The lines below that include the word "will" are to be reported.

[[ Data extract open ]]

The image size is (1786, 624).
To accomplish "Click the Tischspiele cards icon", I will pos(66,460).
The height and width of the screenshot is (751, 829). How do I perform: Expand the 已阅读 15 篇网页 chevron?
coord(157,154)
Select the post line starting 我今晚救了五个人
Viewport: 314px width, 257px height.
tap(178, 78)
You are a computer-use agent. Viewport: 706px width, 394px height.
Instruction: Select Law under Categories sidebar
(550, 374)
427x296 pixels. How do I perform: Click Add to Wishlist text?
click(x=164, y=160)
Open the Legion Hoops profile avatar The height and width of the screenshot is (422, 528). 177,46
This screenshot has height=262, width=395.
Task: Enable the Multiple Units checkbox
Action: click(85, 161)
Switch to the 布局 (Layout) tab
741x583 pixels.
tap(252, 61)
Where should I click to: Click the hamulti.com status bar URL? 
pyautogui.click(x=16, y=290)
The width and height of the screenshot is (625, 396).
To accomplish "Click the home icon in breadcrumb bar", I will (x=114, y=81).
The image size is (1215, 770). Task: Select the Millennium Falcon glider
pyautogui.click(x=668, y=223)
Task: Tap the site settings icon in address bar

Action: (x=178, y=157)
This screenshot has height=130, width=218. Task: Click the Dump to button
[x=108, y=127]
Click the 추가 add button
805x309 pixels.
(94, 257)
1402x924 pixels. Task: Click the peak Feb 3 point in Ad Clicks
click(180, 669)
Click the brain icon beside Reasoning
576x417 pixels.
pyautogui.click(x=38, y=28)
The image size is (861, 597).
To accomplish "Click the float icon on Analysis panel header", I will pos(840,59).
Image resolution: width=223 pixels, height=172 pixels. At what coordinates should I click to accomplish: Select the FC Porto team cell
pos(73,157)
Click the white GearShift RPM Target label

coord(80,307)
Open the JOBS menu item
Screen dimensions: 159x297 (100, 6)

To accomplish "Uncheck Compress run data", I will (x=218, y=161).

[[ Data extract closed ]]

● **Answer space**:
To accomplish "Click the Tischspiele cards icon", I will pos(66,460).
To accomplish "Click the home icon in breadcrumb bar", I will (x=114, y=81).
To accomplish "Click the float icon on Analysis panel header", I will pos(840,59).
To accomplish "Uncheck Compress run data", I will (x=218, y=161).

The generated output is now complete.